+++ DOCUMENT SECTION

5 Jawesome Things for the week of April 27, 2012

Another week with bonus Jawesome to make up for missing last week’s column.

1. Parks and Rec

Recently, 30 Rock has gotten some flack for just being a joke machine with little thought for character or plot. I can’t really argue against that, though I still really like the show. Parks and Rec does not have that problem. At all. The characters are what drives the show and the debate episode (written and directed by Amy Pohler) is glorious proof. It’s full of these people acting as we would expect and still being extremely funny. And then the show ends with an amazing speech by Leslie Knope which isn’t so much funny as it is just a great moment of TV. But that moment only works because we know her and her friends so well. The show couldn’t have pulled off such a real moment in its first or second season because the groundwork wasn’t laid at that time. This is proof positive that arbitrary limits on tv show running times are silly. Yes, the Brits generally like to end their shows before they get bad, The Office‘s 12 episodes and a bonus being the prime example, but just think of how much we’d miss from Parks and Rec if it had ended after two seasons.

2. Babies and weddings

Well, just the one baby. I am, of course, talking about Game of Thrones. Last week we got to one of the most shocking scenes in the second book on the tv show and it was executed much better than I expected it to be. It was a genuinely creepy scene and it gave me even more confidence in the show’s ability to get the book right. Which is good, because I’m also about 100 pages away from the end of A Storm of Swords, the third book in the series. There are so many weddings! Each one plays out differently and they are all quite fascinating. It’s an interesting thematic chorus: after each wedding the world is shifted in some small or large way and the next chapters are about the aftermath until the next wedding comes along and changes everything again. I won’t spoil who is getting married to who, but it’s all very interesting and often shocking.

++++++
+++ GIVEN DATA

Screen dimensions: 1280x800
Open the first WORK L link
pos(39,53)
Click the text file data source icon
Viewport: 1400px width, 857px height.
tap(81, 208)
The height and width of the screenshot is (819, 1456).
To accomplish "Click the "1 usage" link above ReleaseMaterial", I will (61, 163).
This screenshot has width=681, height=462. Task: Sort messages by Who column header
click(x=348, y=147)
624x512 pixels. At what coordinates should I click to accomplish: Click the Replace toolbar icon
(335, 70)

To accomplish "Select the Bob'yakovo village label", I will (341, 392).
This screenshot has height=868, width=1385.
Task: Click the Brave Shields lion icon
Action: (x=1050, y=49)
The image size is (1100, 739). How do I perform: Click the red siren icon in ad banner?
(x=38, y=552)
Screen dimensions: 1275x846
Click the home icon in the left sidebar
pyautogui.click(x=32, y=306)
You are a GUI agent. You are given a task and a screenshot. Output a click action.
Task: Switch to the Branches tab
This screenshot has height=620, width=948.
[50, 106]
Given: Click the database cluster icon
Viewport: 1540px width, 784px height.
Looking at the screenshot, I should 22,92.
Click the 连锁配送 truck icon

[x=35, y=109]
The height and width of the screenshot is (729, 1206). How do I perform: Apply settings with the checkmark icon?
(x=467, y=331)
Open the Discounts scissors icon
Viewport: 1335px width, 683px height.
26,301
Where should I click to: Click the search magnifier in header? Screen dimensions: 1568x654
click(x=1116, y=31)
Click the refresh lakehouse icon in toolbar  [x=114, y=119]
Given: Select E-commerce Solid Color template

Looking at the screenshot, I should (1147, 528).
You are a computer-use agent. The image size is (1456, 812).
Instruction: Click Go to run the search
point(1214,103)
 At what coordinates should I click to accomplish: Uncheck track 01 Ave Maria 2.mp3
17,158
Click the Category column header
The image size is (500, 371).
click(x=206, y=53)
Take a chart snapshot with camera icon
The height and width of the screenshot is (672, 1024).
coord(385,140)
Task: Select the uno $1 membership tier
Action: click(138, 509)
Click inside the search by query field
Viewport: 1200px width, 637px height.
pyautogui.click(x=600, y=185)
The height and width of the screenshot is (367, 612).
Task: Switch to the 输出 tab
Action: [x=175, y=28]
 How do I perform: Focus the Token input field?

++++++

TO-DO LIST -
a) Report every line of the records that contains the string "coordinates", copying each line in full. Case counts.
b) Write what comes next in the TV column, starting right after its last sentence.
The column and the records come from unrelated sources.

RESPONSES FOR EACH TASK -
a)
624x512 pixels. At what coordinates should I click to accomplish: Click the Replace toolbar icon
 At what coordinates should I click to accomplish: Uncheck track 01 Ave Maria 2.mp3

b)
3. Gotye – Making Mirrors

I guess I’m pretty late to this album, but I hadn’t even heard the super popular “Somebody that I Used to Know” until his appearance on Saturday Night Live (along with the very funny digital short parodying the songs strange but wonderful video). The rest of the album is pretty darn good, too. He goes through a lot of different genres, my favorite being his take on old-school soul, “I Feel Better”. He tries a lot of things on the album and the amazing thing is that most of them work.

4. Python

I don’t know why I watched this. I know I have a weakness for giant animal movies, but this one is one of the worst that I have seen. It is, at least, bad in a good way. I think all the proof you need is in the trailer, which shows the two brave choices that make this movie so Jawesome. The first is Wil Wheaton’s Pink Hair and the second is Casper Van Dien’s Miserable Mustache. Never before have two truly ugly folicular mistakes occupied the same screen along with a horribly rendered CGI snake and Jenny McCarthy (who has her own horrible hair). Also, there’s a silly fight scene and a protracted Psycho reference.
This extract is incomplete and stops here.